À mesure que la date approche, la pression monte. Trouver un mouton devient un marathon. Un défi économique. Une course à la dignité dans un monde où l’apparence pèse plus lourd que le sens. Le sacrifice voulu spirituel se transforme en sacrifice social, parfois même moral.
Chaque année, des milliers de familles s’endettent pour être à la hauteur.
Pas pour Dieu. Mais pour les voisins. Pour la société. Pour échapper au regard accusateur de ceux qui jugent sans connaître les réalités de l’intérieur.
Le mouton est devenu un thermomètre social.
Il mesure le niveau de “réussite”, de “valeur” dans une société de plus en plus exigeante, de moins en moins solidaire.
Et pourtant, Tabaski n’est pas née pour cela. Elle est censée rappeler le don, la foi, la compassion. Pas alimenter les inégalités, encore moins l’humiliation.
Pendant que certains exhibent fièrement des béliers de luxe, d’autres comptent leurs maigres économies en silence, redoutant la honte.

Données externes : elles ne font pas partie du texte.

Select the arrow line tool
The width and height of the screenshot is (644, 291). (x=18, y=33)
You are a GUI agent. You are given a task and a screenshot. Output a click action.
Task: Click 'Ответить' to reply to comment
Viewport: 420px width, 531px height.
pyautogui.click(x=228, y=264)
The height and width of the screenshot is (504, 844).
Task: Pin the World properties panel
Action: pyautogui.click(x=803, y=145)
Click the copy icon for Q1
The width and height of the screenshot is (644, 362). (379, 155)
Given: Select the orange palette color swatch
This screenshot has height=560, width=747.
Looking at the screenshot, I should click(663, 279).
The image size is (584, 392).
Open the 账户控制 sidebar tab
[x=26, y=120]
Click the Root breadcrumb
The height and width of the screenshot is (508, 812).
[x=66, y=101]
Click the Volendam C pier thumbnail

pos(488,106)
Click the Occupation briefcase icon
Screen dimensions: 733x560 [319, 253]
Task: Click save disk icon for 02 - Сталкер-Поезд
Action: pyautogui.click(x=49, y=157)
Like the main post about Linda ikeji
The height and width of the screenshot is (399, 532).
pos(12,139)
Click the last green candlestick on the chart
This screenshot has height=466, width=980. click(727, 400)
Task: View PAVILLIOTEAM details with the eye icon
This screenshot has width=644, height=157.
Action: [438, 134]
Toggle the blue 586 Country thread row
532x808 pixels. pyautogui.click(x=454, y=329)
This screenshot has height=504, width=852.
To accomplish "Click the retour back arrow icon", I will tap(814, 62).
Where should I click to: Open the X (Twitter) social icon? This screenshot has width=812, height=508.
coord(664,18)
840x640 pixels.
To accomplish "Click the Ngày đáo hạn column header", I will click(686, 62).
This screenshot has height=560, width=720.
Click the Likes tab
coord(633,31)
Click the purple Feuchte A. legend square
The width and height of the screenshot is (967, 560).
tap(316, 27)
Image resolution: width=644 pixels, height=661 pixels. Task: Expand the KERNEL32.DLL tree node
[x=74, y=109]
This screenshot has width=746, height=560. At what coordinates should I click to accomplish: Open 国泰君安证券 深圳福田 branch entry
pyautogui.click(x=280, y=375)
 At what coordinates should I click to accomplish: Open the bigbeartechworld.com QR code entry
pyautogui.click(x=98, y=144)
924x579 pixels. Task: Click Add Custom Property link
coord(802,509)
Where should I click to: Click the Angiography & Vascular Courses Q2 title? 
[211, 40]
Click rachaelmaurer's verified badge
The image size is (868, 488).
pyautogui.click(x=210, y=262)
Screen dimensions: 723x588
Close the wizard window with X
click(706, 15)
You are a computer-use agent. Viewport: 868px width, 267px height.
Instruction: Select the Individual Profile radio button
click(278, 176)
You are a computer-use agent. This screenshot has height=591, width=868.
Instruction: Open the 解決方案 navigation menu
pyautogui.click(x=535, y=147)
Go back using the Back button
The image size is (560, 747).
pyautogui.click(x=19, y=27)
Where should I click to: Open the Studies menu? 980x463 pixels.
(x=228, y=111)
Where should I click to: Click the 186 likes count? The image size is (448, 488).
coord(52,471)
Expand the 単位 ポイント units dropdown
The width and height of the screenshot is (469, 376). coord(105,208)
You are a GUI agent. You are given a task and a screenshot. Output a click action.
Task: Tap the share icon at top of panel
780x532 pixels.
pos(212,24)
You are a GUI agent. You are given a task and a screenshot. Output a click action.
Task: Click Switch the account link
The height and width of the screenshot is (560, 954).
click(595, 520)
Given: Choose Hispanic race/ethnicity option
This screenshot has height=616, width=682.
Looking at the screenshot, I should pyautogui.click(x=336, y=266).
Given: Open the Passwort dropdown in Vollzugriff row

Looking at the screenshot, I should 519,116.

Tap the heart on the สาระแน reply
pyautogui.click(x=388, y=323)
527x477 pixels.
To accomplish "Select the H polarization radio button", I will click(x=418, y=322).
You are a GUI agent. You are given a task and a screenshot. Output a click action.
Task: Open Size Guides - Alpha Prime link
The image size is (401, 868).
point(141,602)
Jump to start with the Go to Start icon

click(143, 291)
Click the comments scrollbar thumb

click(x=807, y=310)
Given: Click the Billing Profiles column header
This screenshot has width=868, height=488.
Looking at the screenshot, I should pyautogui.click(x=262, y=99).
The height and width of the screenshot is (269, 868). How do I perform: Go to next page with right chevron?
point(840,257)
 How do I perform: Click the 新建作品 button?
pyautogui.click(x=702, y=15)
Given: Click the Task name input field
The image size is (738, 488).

Est-ce cela, l’esprit de la fête ?
Un père anxieux, un enfant déçu, une mère en larmes parce que cette année, “il n’y aura pas de mouton” ?
Tabaski viendra.
Mais il est temps de briser ce cycle. De se lever face à l’hypocrisie sociale. De rétablir le sens.
Un sacrifice sans paix, sans justice, sans partage n’est qu’un simulacre.
Et si cette année, on sacrifiait l’orgueil ?
Et si cette année, on choisissait la solidarité plutôt que la compétition ?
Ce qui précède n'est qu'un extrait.